Tema sensível continua em cima da mesa do Governo e estão previstos novos aumentos nos próximos dois anos. A subida do gasóleo preocupa os agentes económicos e os especialistas, que alertam para a forma como o processo deve ser conduzido.
Devido aos subsídios públicos, o preço dos combustíveis em Angola, sobretudo da gasolina e do gasóleo, continua a ser dos mais baixos do mundo. Mas, de acordo com os cálculos do Expansão, se o preço final ao consumidor fosse calculado em função dos preços de mercado, a gasolina custaria 732 Kz esta semana, enquanto o gasóleo estaria a ser comercializado a 1.013 Kz por litro, mais de seis vezes acima dos 160 Kz por litro praticados desde Janeiro de 2016. Em 2022, os subsídios aos combustíveis representavam 18,9% da despesa fiscal primária, 3,7% do PIB e ascendiam a 1,99 biliões Kz.
Caso o Governo prossiga com a retirada dos subsídios aos combustíveis, como está previsto na proposta de Orçamento Geral do Estado (OGE) para o próximo ano, os objectivos de estabilização da inflação e de outros fundamentos macroeconómicos podem ser colocados em causa, sobretudo quando associados a uma tendência de desvalorização do Kwanza e de fraco crescimento económico. A reforma dos subsídios deve ser concluída até ao fim de 2025.
As contas do Expansão são efectuadas a partir dos preços de referência nas refinarias fora do País, tanto para a gasolina como para o gasóleo, com a adição das margens de logística (30%), distribuição (10%) e comercialização (15%). Em Angola, o preço do litro da gasolina foi actualizado no dia 2 de Junho – passou de 185 Kz para 300 Kz por litro – mas o preço do gasóleo não é alterado desde Janeiro de 2016.
“A minha primeira preocupação está mesmo no preço do gasóleo, porque este produto toca em muito mais coisas na economia. Não se pode mudar o preço do gasóleo da mesma forma, uma subida abrupta do gasóleo pode parar o País. Considero que a subida da gasolina foi uma boa decisão, mas muito mal operacionalizada. Foi um desastre”, defende José Oliveira, pesquisador do Centro de Estudos e Investigação Científica (CEIC) da Universidade Católica de Angola.
O académico e antigo director da revista Energia critica a subida repentina do preço da gasolina, “anunciada num dia, para entrar em vigor no dia a seguir”, e a forma como foram disponibilizados os cartões de débito para compensar taxistas e moto-taxistas.
Sobre como acomodar estas subidas e a retirada dos subsídios aos combustíveis num contexto desafiador para a economia nacional, José Oliveira mantém-se na defesa do gradualismo, uma posição que mantém desde que o tema saltou para o debate público.
“É preciso ter muito cuidado…Considero que é importante reduzir os subsídios, mas isso deve ser feito passo-a-passo.
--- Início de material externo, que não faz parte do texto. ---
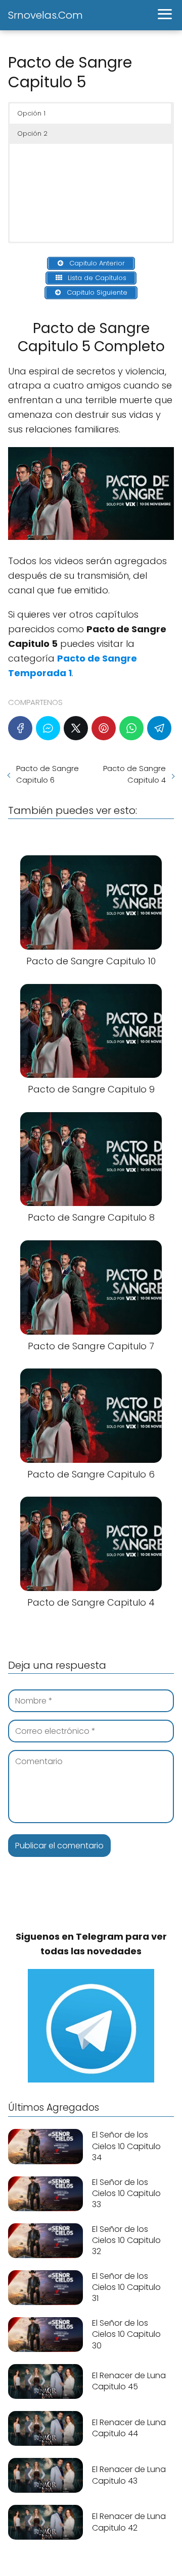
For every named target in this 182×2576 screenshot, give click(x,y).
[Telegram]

Por exemplo, se formos subindo o preço do gasóleo de seis em seis meses, com aumentos parciais de 10-15% (no máximo), a economia é capaz de absorver esses impactos sem provocar uma grande subida da taxa de inflação”, acredita Oliveira.
O especialista considera ainda que “a situação financeira do País é muito má” e que compensar os agentes económicos com dinheiro, via sistema multicaixa, pode ser insustentável e “correr mal”.
Outra questão importante na análise ao tema dos subsídios, na opinião de José Oliveira, está relacionada com o futuro da Sonangol. Actualmente, a petrolífera nacional importa (em USD) os produtos refinados para revendê-los depois no mercado interno (em kwanzas) – a diferença financeira entre as duas funções representa, na prática, o subsídio estatal aos preços dos combustíveis.
“A Sonangol não paga impostos e espera pelo final do ano fiscal para acertar contas com o Governo. Mas os subsídios aos combustíveis são mais elevados do que os impostos que a Sonangol deve pagar, ou seja, a dívida do Estado à Sonangol está a aumentar. E está a atingir proporções que colocam em causa o futuro da maior empresa do País, o que é preocupante”, alerta o investigador associado ao CEIC.
Para 2023, as estimativas em Angola apontam para níveis de despesa com subsídios de 1,82 biliões Kz, ou seja, 19,37% da despesa fiscal primária e 2,9% do PIB.